== Task instructions ==
Reproduce the part of the Berkeley shelter-in-place text that falls between "On Monday, March" and "will be prohibited.", inclusive.

== Reading text ==
^^^^^^^^^^^^^^^^
Berkeley has a reputation for uniting against civil and human rights abuses, against wars and dictators, and so much more. Today, this community faces a new threat that requires us to stand together and provide a united response, a response that requires us to stand physically apart.
COVID-19 has had an unprecedented impact on all of us, but in order to protect the integrity of our public health system, we must flatten the rate at which this virus is spreading. These actions will have a disruptive impact on our daily lives and our local economy.
On Monday, March 16, the city of Berkeley’s health officer, Dr. Lisa Hernandez, joined health officers from six Bay Area counties in announcing a shelter-in- place order. It will be effective starting at 12:01 a.m on Tuesday, March 17, and it will last until at least April 7. While this is not a complete lockdown (grocery stores, healthcare facilities, pharmacies, gas stations, home supply stores, banks and laundromats will remain open, and restaurants can offer takeout), all non-essential gatherings will be prohibited.
Public transit such as BART will remain operational, but only for essential travel, and commuters will need to practice social distancing (remaining 6 feet away from anyone). People will still be allowed to go outside to exercise or walk their dog while practicing social distancing. However, seniors and people with underlying health conditions are being asked to stay inside. The full order can be found here.
^^^^^^^^^^^^^^^^
== Material provided ==
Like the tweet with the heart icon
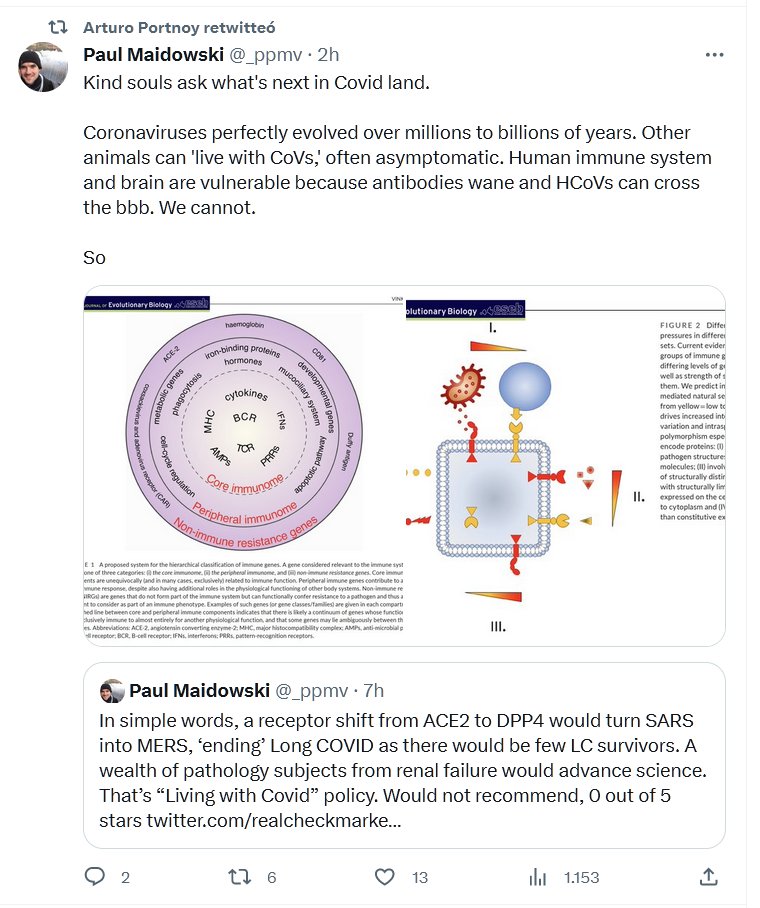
^^^^^^^^^^^^^^^^
== Solution for this problem ==
On Monday, March 16, the city of Berkeley’s health officer, Dr. Lisa Hernandez, joined health officers from six Bay Area counties in announcing a shelter-in- place order. It will be effective starting at 12:01 a.m on Tuesday, March 17, and it will last until at least April 7. While this is not a complete lockdown (grocery stores, healthcare facilities, pharmacies, gas stations, home supply stores, banks and laundromats will remain open, and restaurants can offer takeout), all non-essential gatherings will be prohibited.